The pressure on newly merged company Alcatel-Lucent notched up a little last week when shortly after the company issued its third profit warning in nine months, CEO Patricia Russo admitted that further job cuts could be on the horizon.
In an interview with French newspaper Le Figaro, Russo disclosed that the telecoms equipment supplier could further reduce its headcount.
"It is possible that we may cut headcount more in certain areas than is scheduled under the current plan," she told the newspaper.
Alcatel-Lucent announced earlier this year plans to cut 12,500 jobs from its global workforce of 79,000, originally planning to axe 9,000 jobs and then adding an extra 3,500 to that number.

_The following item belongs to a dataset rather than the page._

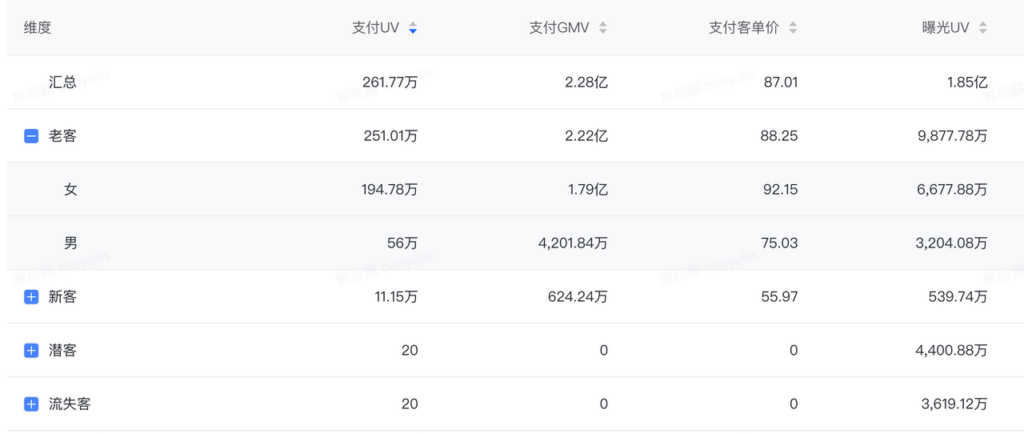This screenshot has width=1024, height=434.
Task: Click the 2.28亿 GMV total cell
Action: pos(586,82)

The firm employs approximately 2,000 people in the Middle East. However, Mazen Hamadallah, country manager for the UAE, Oman, Qatar and Kuwait at Alcatel-Lucent, has so far maintained that it is unlikely that any jobs will be cut from the regional operations.
Alcatel-Lucent was formed last year from the merger of French firm Alcatel and its US rival Lucent.
The alliance got off to a difficult start, with reports that staff and customers were experiencing ‘uncertainty'.
Then in May, the company announced a $330.3 million operating loss for the three months to March 31.
Russo has since reportedly come under pressure from board members to bolster her management team.
In the interview with Le Figaro, Russo defended her own management record since the merger, however, telling the newspaper she has no plans to step down.
"There is no question of it," she said, adding that after only nine months it was premature to judge whether the merger had been a failure or a success.For all the latest tech news from the UAE and Gulf countries, follow us on Twitter and Linkedin, like us on Facebook and subscribe to our YouTube page, which is updated daily.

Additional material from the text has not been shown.